Iniziata come sperimentazione in una sola classe, si è allargata all’intera sezione, e ci sono già due classi di diplomati col sistema super sperimentale. Come funziona? Gli studenti vengono interrogati, sottoposti a verifiche e controlli, ma i professori non esprimono numericamente i loro giudizi: ma spingono loro a capire quanto e come hanno studiato, cosa potrebbero fare per migliorarsi, come potrebbero approfondire, con l’appoggio degli altri compagi di classe. Il voto compare, solo per dovere istituzionale, in pagella, alla fine del quadrimestre, ma viene prima condiviso e discusso in classe, perché nessuno «ci rimanga male».
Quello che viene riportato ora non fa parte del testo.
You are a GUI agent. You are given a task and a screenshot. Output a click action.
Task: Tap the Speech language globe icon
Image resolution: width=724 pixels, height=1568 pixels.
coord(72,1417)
Complicato? «Un po’ – spiega Arte- Quando ho presentato il progetto in collegio docenti, non tutti erano convinti. Ma la preside mi ha appoggiato e alcuni colleghi mi hanno dato una sponda meravigliosa, e così siamo partiti. Se togli i voti, ovviamente togli l’obiettivo finale dell’insegnante, e allora devi capovolgere tutto: i professori devono coinvolgere e motivare tantissimo. E poiché tutti gli studi di pedagogia dicono che si impara meglio da pari, bisogna anche promuovere la collaborazione tra studenti. Così è partita l’idea dei lavori di gruppo, di tutoring, di cooperative learning. I ragazzi interagiscono tra di loro sia a casa che in classe, e usano il tempo scuola in maniera efficace. La scuola italiana si fa così: si spiega e poi si fanno i compiti, siamo la scuola dove si fanno più ore in classe e più ore a casa, non dare compiti a casa per l’insegnante è una bestemmia. Noi cerchiamo di invertire la rotta: a scuola si fa tanto e si impara». I docenti sono stati preparati con corsi e incontri a gestire la nuova classe: «È venuta la professoressa Daniela Lucangeli, tra gli altri, e ci ha spiegato che i cittadini italiani subiscono il massimo dello stress in età scolare, che poi diminuisce in età lavorativa. Gli altri Paesi hanno una curva meno ansiogena. I ragazzi che studiano senza lo stress dei voti sono più liberi dalle immondizie emotive, vivono un processo di apprendimento più sereno».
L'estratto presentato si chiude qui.